Segunda maior montadora do Brasil vai fechar 4 fábricas e demitir 100 mil funcionários em crise histórica
Uma das maiores fabricantes de veículos do planeta prepara uma reestruturação capaz de atingir fábricas, trabalhadores e cidades que dependem diretamente da indústria automotiva. O plano em discussão pode reduzir em até 100 mil o número de funcionários do grupo nos próximos anos.
Além dos cortes de empregos, quatro grandes unidades industriais enfrentam incertezas. As fábricas ainda não receberam novos projetos para substituir os veículos que chegarão ao fim de seus ciclos de produção.

Por isso, a empresa avalia diferentes alternativas. Entre elas aparecem a diminuição da capacidade, a retirada de turnos, a transferência de modelos, a entrada de parceiros e, no cenário mais extremo, o fechamento das unidades.

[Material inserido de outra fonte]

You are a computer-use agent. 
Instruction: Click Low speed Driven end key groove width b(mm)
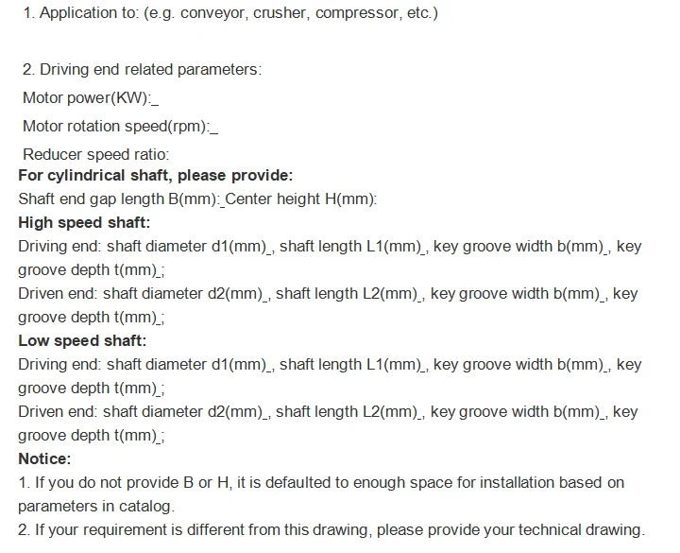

A montadora é a Volkswagen, grupo que também controla marcas como Audi, Porsche, Skoda, Seat e Cupra. No Brasil, a fabricante ocupa uma das primeiras posições do mercado e mantém uma ampla estrutura de fábricas, concessionárias, fornecedores e trabalhadores.
Volkswagen admite que cortes podem chegar a 100 mil empregos
A possibilidade de uma redução ainda maior no quadro de funcionários ganhou força após uma comunicação interna do presidente-executivo do Grupo Volkswagen, Oliver Blume.
Na mensagem enviada aos trabalhadores, o CEO reconheceu que a companhia ainda precisa reduzir significativamente seus custos. Caso não encontre outras soluções, o grupo poderá eliminar aproximadamente 50 mil empregos adicionais em diferentes países.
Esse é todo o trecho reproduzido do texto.